### Texte fourni
"""

Intervention de Jacques Muller

Réunion du 3 décembre 2008 à 15h00
Loi de finances pour 2009 — État b

Photo de Jacques MullerJacques Muller :

Cet amendement vise à affecter les crédits destinés à financer les heures supplémentaires dans le cadre de la loi du 21 août 2007 en faveur du travail, de l’emploi et du pouvoir d’achat, dite « loi TEPA », au rétablissement des 3 000 postes supprimés dans les réseaux d'aides spécialisées aux élèves en difficulté, les RASED.

La volonté d’amputer fortement les RASED, en transférant 3 000 enseignants spécialisés sur un total de 11 000 et en les affectant dans les classes en tant que professeurs des écoles, suscite à juste titre de très fortes réactions dans notre pays.

Au sein de la communauté éducative, enseignants et parents sont unanimes. Dans le Haut-Rhin, tous les conseils d’école qui se sont tenus depuis l’annonce de la disposition c’est-à-dire plus d’une centaine, se sont exprimés clairement pour le maintien d’un dispositif qui a fait ses preuves sur le terrain.

"""

### Consigne
Recopiez à l'identique et dans son intégralité l'intervention de Jacques Muller sur les RASED.

### Données fournies
"""

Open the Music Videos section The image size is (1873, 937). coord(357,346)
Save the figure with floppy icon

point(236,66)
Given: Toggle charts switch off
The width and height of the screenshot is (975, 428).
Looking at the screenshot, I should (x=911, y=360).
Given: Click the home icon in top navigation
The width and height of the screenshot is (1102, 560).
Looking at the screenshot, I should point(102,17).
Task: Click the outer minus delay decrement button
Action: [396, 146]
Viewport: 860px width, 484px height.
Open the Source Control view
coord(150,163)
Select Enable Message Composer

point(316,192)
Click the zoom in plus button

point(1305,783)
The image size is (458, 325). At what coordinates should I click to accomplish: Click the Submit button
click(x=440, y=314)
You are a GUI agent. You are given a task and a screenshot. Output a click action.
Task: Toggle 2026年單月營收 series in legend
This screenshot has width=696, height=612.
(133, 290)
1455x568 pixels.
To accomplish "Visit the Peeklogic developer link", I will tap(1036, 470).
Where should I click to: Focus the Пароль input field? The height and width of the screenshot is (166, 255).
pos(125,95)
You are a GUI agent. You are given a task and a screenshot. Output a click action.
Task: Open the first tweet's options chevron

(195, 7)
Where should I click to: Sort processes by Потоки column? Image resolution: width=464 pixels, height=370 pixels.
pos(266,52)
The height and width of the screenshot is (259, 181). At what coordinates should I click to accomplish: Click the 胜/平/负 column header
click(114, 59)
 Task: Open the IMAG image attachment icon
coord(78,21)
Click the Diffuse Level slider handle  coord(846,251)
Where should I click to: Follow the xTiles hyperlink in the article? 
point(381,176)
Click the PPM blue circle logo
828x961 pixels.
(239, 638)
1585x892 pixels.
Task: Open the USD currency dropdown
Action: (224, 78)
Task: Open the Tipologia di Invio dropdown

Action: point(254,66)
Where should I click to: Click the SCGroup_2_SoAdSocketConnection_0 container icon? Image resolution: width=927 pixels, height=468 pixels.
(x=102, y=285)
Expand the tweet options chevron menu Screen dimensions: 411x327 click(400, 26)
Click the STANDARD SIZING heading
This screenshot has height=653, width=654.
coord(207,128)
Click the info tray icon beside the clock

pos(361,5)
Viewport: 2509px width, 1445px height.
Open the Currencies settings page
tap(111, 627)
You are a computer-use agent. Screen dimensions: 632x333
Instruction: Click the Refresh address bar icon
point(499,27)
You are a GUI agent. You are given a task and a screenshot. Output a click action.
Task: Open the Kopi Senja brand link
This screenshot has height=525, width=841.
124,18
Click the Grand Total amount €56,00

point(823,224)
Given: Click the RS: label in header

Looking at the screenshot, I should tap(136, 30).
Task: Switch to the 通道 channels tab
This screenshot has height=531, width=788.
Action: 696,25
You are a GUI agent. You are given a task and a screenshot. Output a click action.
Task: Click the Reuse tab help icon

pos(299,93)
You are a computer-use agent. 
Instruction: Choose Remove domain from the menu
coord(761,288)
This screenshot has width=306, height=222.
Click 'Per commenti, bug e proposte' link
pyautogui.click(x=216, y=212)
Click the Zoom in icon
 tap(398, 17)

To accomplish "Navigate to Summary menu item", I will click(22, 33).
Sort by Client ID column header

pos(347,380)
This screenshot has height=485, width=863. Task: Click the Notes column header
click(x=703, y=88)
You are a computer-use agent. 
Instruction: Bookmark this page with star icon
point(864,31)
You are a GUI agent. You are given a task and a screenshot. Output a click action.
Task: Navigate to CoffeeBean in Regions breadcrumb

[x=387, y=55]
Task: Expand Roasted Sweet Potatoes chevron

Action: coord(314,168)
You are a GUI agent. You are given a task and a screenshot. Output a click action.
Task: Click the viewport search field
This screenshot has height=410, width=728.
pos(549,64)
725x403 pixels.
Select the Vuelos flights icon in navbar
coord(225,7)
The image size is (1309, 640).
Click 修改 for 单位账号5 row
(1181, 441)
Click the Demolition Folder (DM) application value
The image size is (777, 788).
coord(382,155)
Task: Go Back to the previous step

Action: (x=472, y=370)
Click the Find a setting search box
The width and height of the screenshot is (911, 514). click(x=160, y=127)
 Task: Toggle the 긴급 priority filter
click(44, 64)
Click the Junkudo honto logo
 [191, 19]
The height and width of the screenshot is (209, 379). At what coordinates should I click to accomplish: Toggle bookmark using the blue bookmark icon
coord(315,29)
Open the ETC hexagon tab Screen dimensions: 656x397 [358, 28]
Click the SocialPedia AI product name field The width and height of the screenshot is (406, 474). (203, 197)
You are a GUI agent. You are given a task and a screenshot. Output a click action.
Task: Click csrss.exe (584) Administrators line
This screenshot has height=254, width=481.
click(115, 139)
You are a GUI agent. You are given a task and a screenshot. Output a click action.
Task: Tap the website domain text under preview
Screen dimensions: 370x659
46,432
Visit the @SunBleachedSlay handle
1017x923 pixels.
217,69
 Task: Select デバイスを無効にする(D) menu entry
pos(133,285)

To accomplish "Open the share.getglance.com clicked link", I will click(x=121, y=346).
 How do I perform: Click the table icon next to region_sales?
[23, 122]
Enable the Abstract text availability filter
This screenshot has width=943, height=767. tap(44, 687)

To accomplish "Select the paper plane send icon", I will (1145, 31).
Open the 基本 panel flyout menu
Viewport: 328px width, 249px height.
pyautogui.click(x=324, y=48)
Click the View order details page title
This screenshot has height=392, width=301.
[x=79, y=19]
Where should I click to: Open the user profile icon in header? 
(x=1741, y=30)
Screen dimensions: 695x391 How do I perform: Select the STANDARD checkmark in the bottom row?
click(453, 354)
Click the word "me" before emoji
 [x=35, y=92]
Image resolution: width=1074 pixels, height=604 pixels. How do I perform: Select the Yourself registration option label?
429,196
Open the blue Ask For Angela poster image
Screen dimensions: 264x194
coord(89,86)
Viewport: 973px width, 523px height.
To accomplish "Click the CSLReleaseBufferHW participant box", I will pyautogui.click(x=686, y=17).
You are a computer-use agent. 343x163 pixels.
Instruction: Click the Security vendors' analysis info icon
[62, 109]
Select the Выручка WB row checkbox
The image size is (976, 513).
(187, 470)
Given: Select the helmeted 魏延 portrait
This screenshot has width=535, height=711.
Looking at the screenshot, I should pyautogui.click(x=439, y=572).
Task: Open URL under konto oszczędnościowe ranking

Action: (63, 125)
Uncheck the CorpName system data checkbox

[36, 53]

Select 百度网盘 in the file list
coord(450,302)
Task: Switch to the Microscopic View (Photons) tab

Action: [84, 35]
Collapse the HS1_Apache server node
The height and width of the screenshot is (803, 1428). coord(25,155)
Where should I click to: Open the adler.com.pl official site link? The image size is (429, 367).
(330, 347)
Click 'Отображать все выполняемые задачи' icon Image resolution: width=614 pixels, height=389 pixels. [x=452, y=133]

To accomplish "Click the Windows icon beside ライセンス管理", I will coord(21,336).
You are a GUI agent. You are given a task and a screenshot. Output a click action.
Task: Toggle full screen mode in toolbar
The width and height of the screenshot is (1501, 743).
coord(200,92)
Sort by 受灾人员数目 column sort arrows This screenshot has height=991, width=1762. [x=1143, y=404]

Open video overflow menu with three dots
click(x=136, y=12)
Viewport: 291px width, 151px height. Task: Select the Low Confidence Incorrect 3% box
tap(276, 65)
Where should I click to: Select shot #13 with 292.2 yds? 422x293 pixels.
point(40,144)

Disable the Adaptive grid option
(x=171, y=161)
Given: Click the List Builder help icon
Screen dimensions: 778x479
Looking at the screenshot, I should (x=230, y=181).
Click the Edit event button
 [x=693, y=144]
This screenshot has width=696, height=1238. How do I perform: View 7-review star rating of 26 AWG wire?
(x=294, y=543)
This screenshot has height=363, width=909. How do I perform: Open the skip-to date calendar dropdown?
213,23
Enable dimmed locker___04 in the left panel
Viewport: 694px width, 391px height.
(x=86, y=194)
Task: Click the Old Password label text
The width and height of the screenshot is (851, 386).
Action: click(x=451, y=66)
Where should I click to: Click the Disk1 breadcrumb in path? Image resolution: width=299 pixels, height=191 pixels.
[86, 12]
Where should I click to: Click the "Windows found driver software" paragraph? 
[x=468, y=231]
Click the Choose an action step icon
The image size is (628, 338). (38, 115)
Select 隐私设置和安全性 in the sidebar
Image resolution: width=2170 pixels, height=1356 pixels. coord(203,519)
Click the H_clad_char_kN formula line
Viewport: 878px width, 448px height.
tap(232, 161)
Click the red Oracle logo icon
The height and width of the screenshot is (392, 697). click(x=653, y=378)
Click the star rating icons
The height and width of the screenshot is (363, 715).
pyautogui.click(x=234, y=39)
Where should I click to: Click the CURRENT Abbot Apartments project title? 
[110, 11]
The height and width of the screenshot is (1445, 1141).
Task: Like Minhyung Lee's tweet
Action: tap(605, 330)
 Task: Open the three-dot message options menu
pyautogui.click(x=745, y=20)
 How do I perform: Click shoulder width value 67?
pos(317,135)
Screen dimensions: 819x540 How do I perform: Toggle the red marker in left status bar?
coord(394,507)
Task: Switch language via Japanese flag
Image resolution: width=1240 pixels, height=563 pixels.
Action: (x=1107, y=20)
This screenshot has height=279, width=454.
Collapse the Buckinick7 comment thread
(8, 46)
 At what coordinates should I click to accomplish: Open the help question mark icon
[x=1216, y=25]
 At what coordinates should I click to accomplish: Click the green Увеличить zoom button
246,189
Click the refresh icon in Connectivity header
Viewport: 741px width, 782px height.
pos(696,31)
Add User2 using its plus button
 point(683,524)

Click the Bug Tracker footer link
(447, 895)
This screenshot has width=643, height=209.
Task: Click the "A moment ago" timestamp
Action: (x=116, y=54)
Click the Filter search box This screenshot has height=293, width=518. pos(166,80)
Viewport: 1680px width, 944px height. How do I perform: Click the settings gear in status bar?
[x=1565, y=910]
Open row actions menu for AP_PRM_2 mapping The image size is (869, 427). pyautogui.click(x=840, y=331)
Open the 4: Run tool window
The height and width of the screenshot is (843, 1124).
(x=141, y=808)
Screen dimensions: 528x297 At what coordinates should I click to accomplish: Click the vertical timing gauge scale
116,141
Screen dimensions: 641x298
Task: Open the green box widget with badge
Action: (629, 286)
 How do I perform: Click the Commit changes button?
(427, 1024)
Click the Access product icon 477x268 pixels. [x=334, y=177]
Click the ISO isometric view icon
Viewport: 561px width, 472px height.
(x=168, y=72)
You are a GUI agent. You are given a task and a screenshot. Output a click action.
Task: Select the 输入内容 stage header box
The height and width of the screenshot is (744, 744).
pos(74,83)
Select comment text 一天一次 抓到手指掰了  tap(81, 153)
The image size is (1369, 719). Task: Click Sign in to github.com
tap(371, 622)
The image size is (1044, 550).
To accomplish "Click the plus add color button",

"""

### Réponse
Intervention de Jacques Muller

Réunion du 3 décembre 2008 à 15h00
Loi de finances pour 2009 — État b

Photo de Jacques MullerJacques Muller :

Cet amendement vise à affecter les crédits destinés à financer les heures supplémentaires dans le cadre de la loi du 21 août 2007 en faveur du travail, de l’emploi et du pouvoir d’achat, dite « loi TEPA », au rétablissement des 3 000 postes supprimés dans les réseaux d'aides spécialisées aux élèves en difficulté, les RASED.

La volonté d’amputer fortement les RASED, en transférant 3 000 enseignants spécialisés sur un total de 11 000 et en les affectant dans les classes en tant que professeurs des écoles, suscite à juste titre de très fortes réactions dans notre pays.

Au sein de la communauté éducative, enseignants et parents sont unanimes. Dans le Haut-Rhin, tous les conseils d’école qui se sont tenus depuis l’annonce de la disposition c’est-à-dire plus d’une centaine, se sont exprimés clairement pour le maintien d’un dispositif qui a fait ses preuves sur le terrain.